Masalah penurunan populasi di Jepang mulai jadi kekhawatiran pemerintah setempat. Pasalnya, dampak nyata kian terasa. Salah satunya penutupan sekolah di sejumlah wilayah karena tidak adanya siswa baru yang mendaftar.
Mengutip Reuters, sekolah yang baru-baru ini tutup adalah SMP Yumoto. Akhir Maret kemarin, institusi ini meluluskan dua siswa terakhirnya, Eita Sato dan Aoi Hoshi. Kabar penutupan sekolah yang telah berdiri sejak 76 tahun lalu ini rupanya sudah berembus sejak satu tahun lalu.
"Kami mendengar rumor penutupan sekolah saat di tahun kedua, tetapi aku tak menyangka ini akan benar-benar terjadi. Aku terkejut," kata Eita.
Berlokasi di Desa Ten-ei
SMP Yumoto merupakan salah satu fasilitas pendidikan yang tersedia di Desa Ten-ei. Berlokasi di prefektur Fukushima, wilayah ini memiliki kurang dari 5.000 penduduk. Jumlah generasi mudanya, terutama di bawah usia 18 tahun, pun diperkirakan hanya 10%. Padahal, di masa kejayaan desa ini pada 1950, setidaknya ada 10.000 jiwa yang bermukim.
Pengurangan populasi ini tak lepas dari imbas bencana nuklir Fukushima pada 11 Maret 2011 yang dipicu oleh tsunami. Desa Ten-ei berjarak kurang dari 100 kilometer dari lokasi ditanamnya nuklir. Praktis, willayah ini terpapar kontaminasi radioaktif.

Bagian Latihan -
1. Jawablah pertanyaan berikut berdasarkan bacaan tentang penutupan SMP Yumoto.
(a) Sudah berapa lama SMP Yumoto berdiri?
(b) Di prefektur mana Desa Ten-ei berada?
(c) Seberapa jauh Desa Ten-ei dari lokasi ditanamnya nuklir?
2. Tulislah lanjutan bacaan tentang penurunan populasi di Jepang mulai dari kalimat terakhirnya.

Baris yang Tersedia -
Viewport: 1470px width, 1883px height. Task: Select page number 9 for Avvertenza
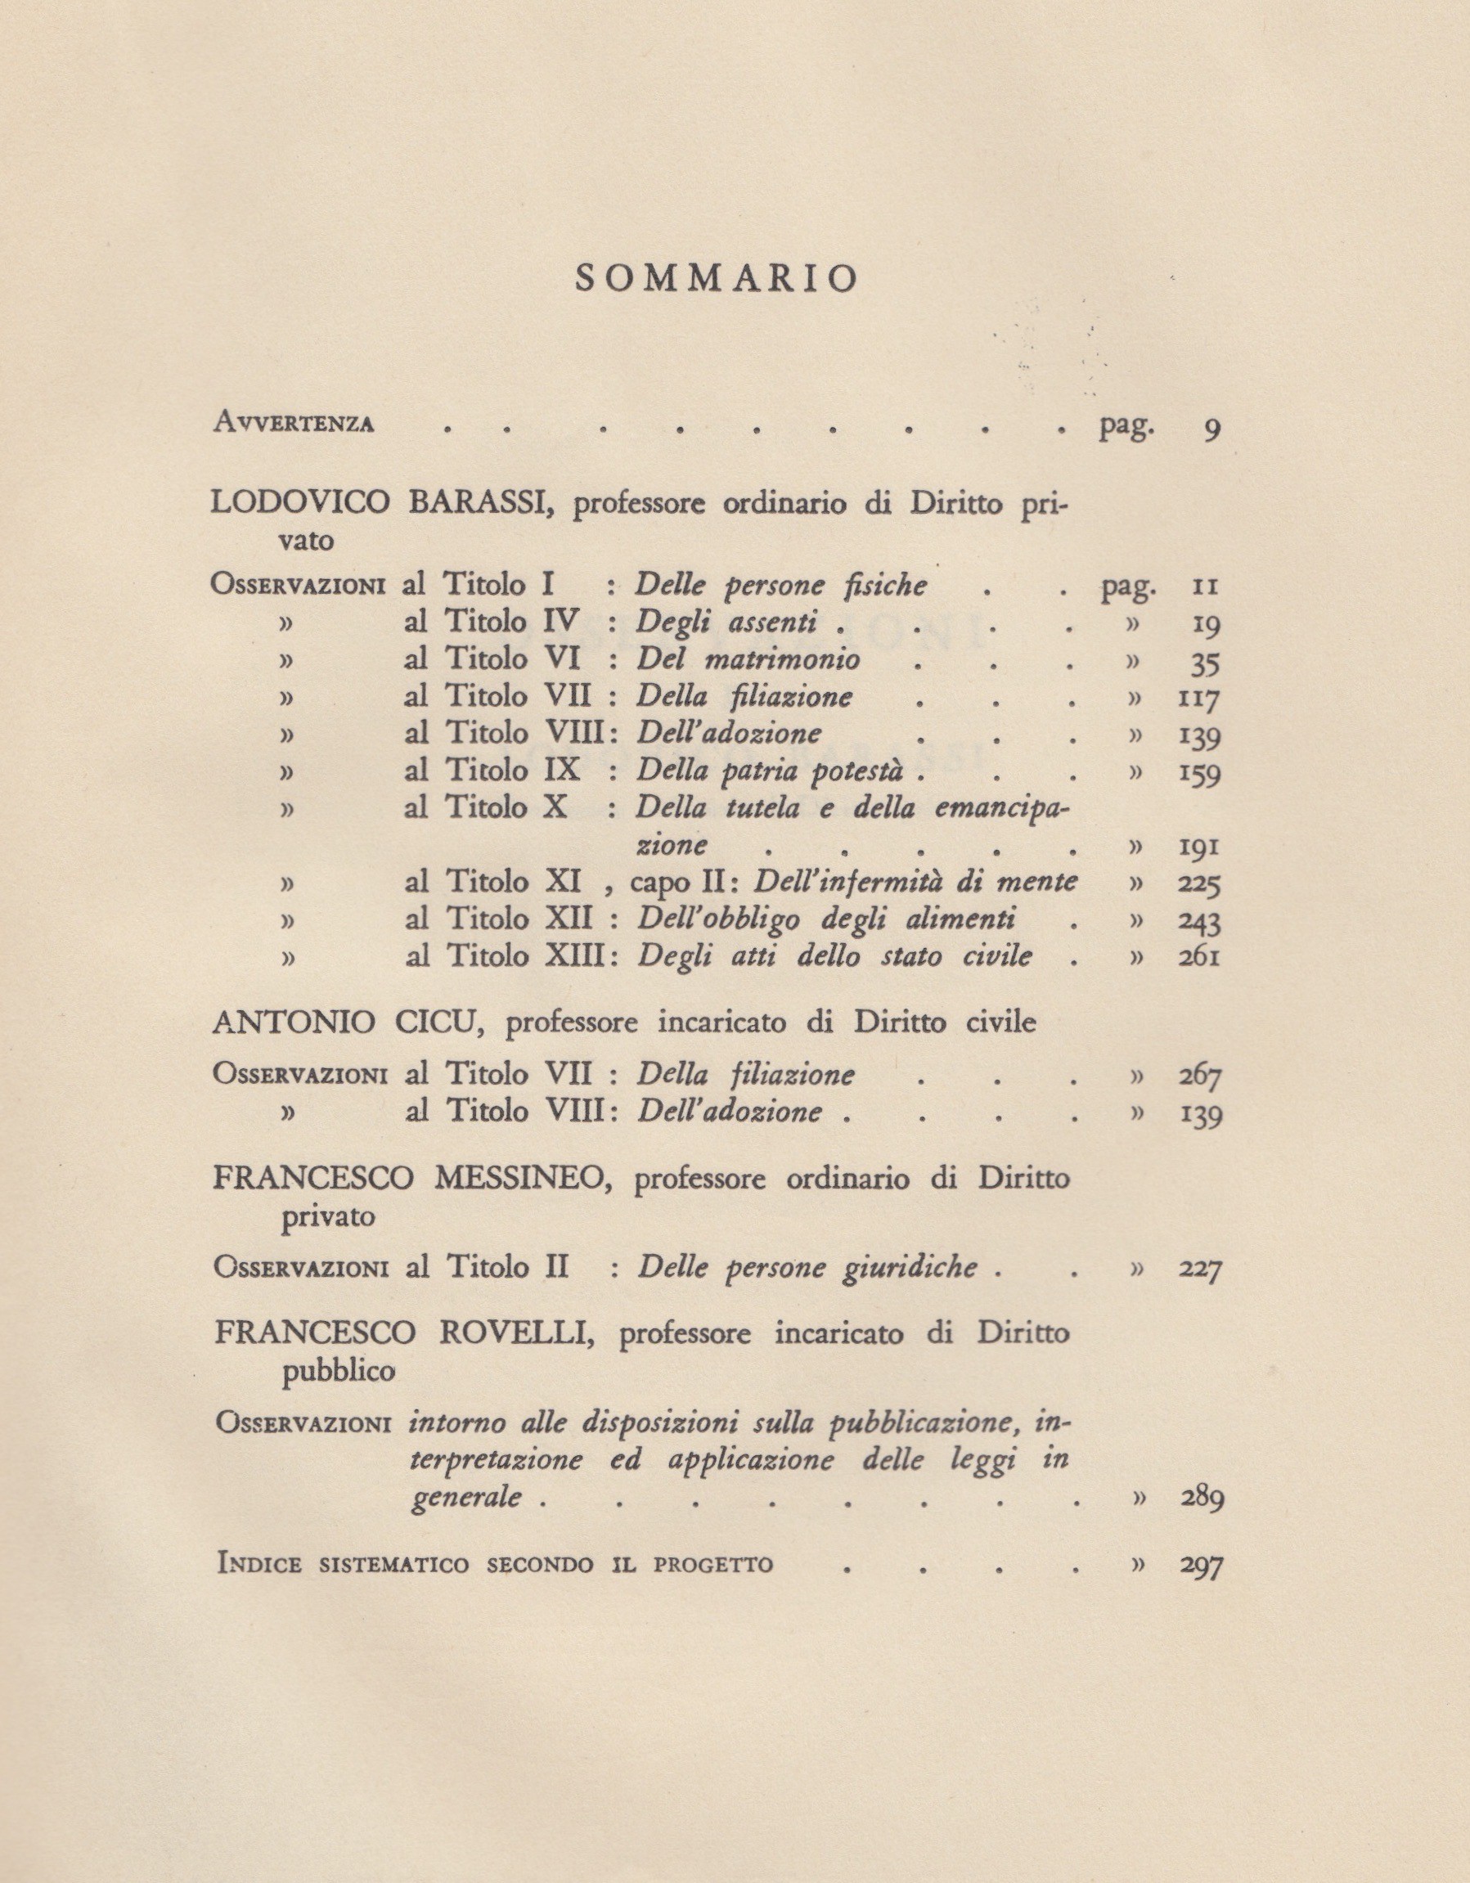coord(1211,429)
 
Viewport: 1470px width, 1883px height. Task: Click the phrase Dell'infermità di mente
coord(915,882)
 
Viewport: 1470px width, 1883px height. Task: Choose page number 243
coord(1198,922)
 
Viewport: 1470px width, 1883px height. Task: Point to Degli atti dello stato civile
coord(834,957)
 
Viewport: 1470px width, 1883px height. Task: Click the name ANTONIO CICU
coord(352,1023)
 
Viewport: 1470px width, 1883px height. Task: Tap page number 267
coord(1200,1076)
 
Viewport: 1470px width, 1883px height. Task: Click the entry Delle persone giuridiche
coord(808,1267)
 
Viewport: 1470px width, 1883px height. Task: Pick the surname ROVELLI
coord(510,1334)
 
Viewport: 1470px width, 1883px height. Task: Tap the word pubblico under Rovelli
coord(339,1372)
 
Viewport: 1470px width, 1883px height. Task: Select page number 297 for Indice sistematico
coord(1200,1566)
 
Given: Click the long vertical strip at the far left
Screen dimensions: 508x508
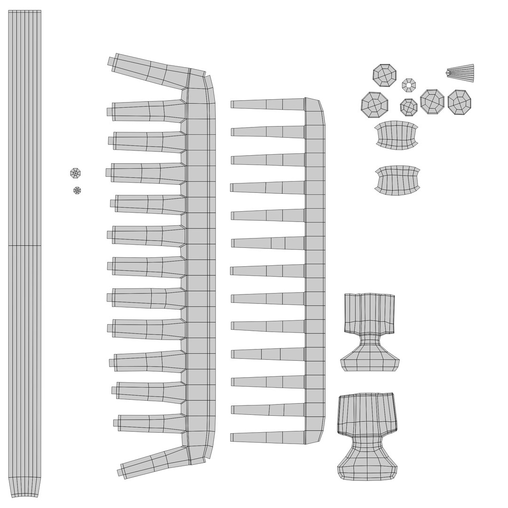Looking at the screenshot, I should click(x=25, y=188).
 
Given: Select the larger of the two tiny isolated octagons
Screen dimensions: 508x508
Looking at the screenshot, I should click(x=75, y=174).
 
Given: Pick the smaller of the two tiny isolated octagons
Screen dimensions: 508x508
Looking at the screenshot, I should click(x=77, y=190).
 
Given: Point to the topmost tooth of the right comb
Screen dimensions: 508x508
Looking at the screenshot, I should click(x=268, y=104).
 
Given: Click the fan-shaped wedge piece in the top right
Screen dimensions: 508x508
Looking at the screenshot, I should click(x=461, y=73).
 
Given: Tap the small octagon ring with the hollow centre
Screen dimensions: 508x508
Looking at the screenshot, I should click(x=409, y=85).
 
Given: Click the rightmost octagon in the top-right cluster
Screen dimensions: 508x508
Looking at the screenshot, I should click(x=460, y=102).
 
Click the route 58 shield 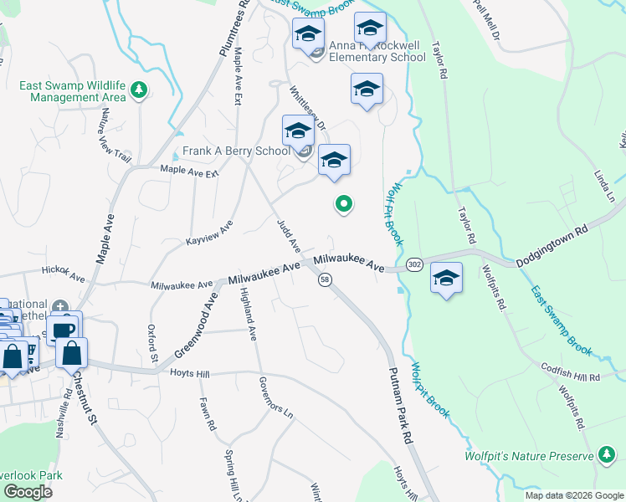point(324,279)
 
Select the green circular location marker point(343,202)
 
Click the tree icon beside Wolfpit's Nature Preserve point(605,456)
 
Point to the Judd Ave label point(289,235)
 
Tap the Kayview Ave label point(209,235)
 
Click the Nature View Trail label point(114,141)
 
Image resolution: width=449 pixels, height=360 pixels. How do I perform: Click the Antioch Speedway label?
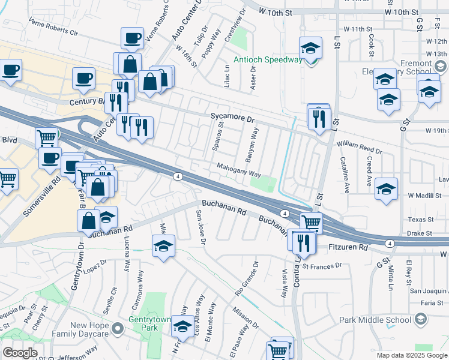click(x=268, y=59)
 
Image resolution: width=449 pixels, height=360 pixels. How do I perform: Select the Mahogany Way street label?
click(x=238, y=171)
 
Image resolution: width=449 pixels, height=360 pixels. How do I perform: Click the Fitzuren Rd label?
click(x=348, y=247)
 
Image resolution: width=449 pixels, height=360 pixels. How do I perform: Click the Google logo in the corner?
click(x=20, y=352)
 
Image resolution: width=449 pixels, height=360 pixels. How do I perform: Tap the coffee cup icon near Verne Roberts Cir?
click(x=132, y=38)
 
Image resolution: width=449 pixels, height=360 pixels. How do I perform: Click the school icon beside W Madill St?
click(x=386, y=188)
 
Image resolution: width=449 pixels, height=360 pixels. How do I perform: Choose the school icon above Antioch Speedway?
click(x=310, y=47)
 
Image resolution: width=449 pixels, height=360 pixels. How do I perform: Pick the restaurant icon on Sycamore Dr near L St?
click(x=320, y=118)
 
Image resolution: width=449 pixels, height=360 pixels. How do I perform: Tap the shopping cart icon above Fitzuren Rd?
click(x=310, y=222)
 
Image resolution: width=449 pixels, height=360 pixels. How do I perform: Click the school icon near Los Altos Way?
click(x=182, y=326)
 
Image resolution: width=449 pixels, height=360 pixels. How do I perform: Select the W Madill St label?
click(x=424, y=196)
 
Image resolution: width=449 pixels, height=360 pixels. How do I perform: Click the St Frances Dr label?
click(x=322, y=265)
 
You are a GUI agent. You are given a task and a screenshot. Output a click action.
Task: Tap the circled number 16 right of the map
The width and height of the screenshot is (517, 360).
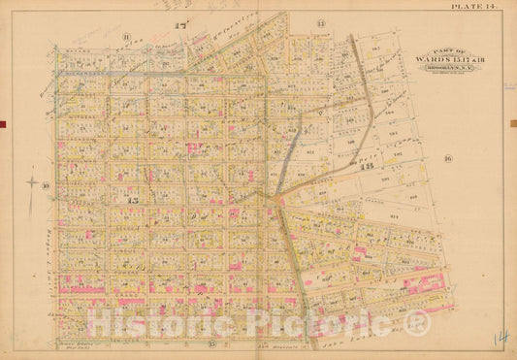[x=448, y=157]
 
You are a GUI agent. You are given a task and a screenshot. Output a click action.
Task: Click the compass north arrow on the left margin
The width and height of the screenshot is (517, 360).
[x=30, y=180]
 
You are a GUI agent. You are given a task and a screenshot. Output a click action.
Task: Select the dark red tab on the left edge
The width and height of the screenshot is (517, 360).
[x=3, y=122]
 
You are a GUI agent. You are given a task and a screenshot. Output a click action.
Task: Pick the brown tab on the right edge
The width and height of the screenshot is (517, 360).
[x=514, y=122]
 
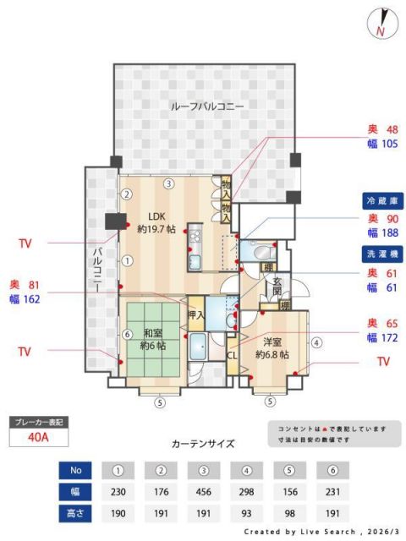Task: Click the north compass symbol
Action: (x=383, y=24)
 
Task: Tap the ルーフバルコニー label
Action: (x=207, y=107)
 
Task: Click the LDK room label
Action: (x=156, y=221)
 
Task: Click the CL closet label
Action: (x=232, y=355)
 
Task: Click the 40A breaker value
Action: (x=37, y=438)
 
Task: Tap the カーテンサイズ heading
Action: (x=203, y=443)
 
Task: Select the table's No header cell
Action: (x=74, y=470)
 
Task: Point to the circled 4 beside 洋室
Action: (x=315, y=343)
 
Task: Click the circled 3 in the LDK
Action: (x=169, y=183)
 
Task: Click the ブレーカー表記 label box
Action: (x=37, y=421)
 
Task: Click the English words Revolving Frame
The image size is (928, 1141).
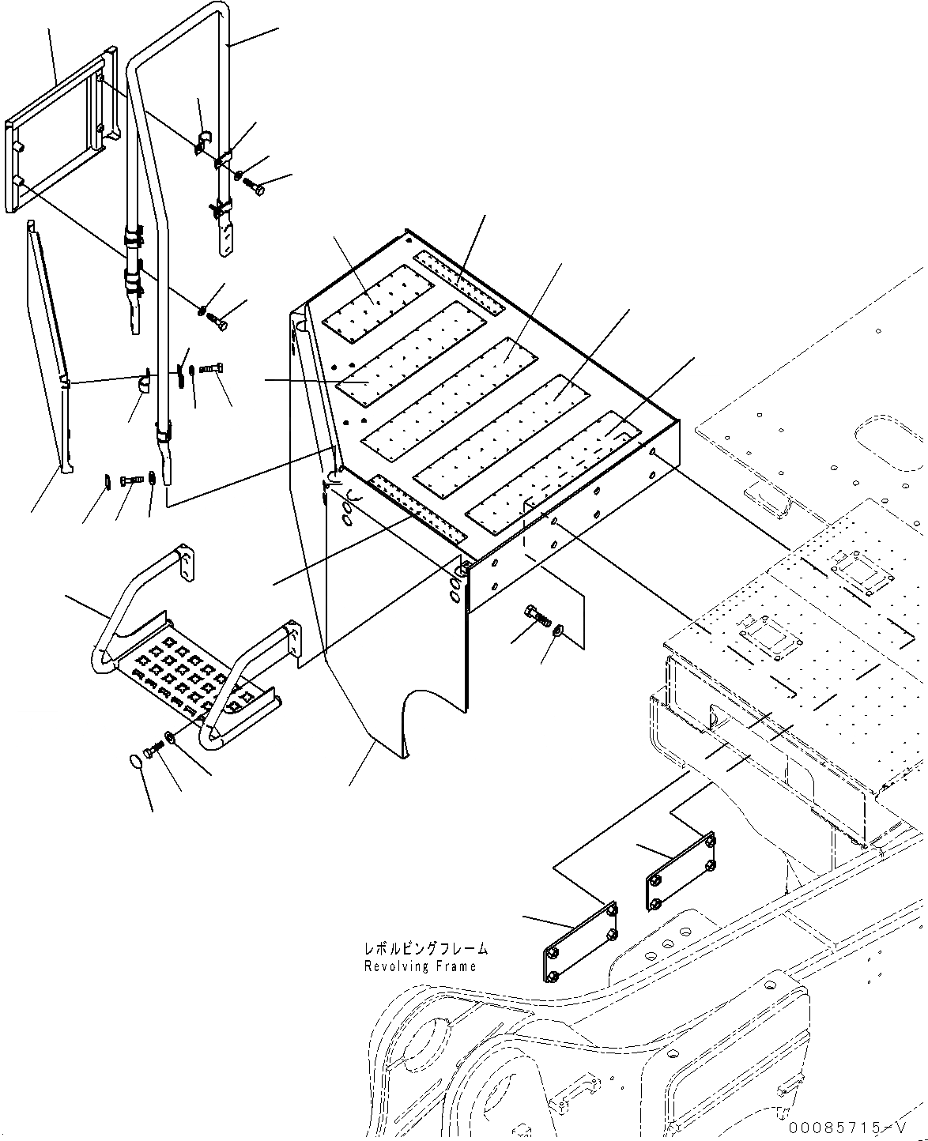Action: tap(420, 966)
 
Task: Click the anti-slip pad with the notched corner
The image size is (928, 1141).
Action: tap(553, 466)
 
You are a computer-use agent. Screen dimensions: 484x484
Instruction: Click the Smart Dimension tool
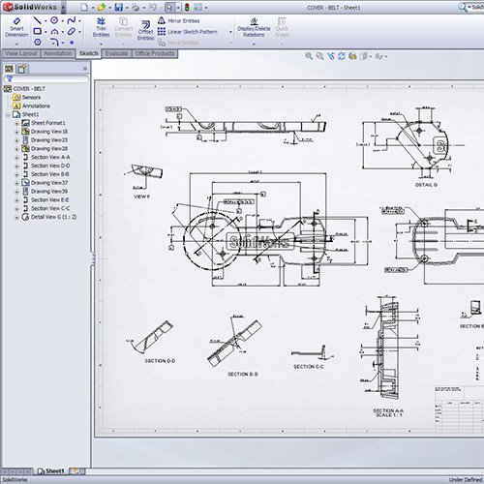(16, 30)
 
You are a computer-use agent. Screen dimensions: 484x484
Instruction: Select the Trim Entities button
(99, 30)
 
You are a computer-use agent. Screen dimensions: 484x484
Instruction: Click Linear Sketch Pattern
(191, 31)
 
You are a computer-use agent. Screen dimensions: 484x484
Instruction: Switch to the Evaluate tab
(116, 53)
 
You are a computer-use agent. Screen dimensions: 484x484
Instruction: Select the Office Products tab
(154, 53)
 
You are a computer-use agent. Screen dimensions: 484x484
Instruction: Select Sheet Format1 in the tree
(47, 123)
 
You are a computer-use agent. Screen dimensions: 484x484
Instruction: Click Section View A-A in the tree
(49, 157)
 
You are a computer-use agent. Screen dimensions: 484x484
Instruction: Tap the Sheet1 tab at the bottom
(55, 471)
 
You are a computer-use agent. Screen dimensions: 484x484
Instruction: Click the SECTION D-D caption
(160, 360)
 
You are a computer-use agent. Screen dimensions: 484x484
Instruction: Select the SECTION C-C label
(308, 366)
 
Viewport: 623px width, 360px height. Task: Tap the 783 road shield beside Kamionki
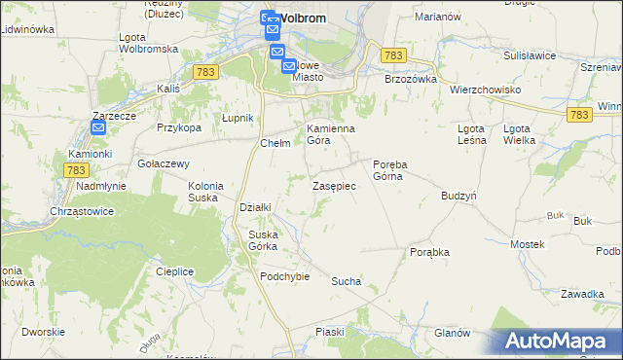pyautogui.click(x=76, y=169)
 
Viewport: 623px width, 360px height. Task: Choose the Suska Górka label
pyautogui.click(x=263, y=239)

Jawaban Tiap Soal -
1.
(a) Sejak 76 tahun lalu.
(b) Di prefektur Fukushima.
(c) Kurang dari 100 kilometer.

2.
SMP Yumoto adalah bangunan 2 lantai yang awalnya bisa meluluskan hingga 50 siswa dalam setahun. Di salah satu sudut ruangan, terdapat foto kelulusan dari masih hitam putih sampai berwarna. Sayangnya, jumlah siswanya kian berkurang mulai tahun 2000-an. Bahkan tak ada foto kelulusan dari tahun lalu.
"Aku khawatir orang-orang tidak akan mempertimbangkan daerah ini untuk pindahan dan memulai kehidupan keluarga karena tidak ada SMP," ungkap Masumi, ibu Eita yang juga lulusan SMP Yumoto.
Tradisi kelulusan yang berubah
Minimnya jumlah siswa ini kemudian membuat tradisi kelulusan sekolah berubah. Misalnya penyematan korsase yang seharusnya disematkan oleh adik kelas, kali ini disematkan oleh guru. Acara kelulusan pun hanya dilakukan di ruang kelas yang dihias sederhana. Keluarga Eita dan Aoi tampak hadir dan melakukan sesi foto bersama.
Eita dan Aoi sudah berteman sejak kelas 3 SD. Awalnya, ada tiga siswa lainnya. Namun, mereka tak melanjutkan ke SMP Yumoto seperti keduanya.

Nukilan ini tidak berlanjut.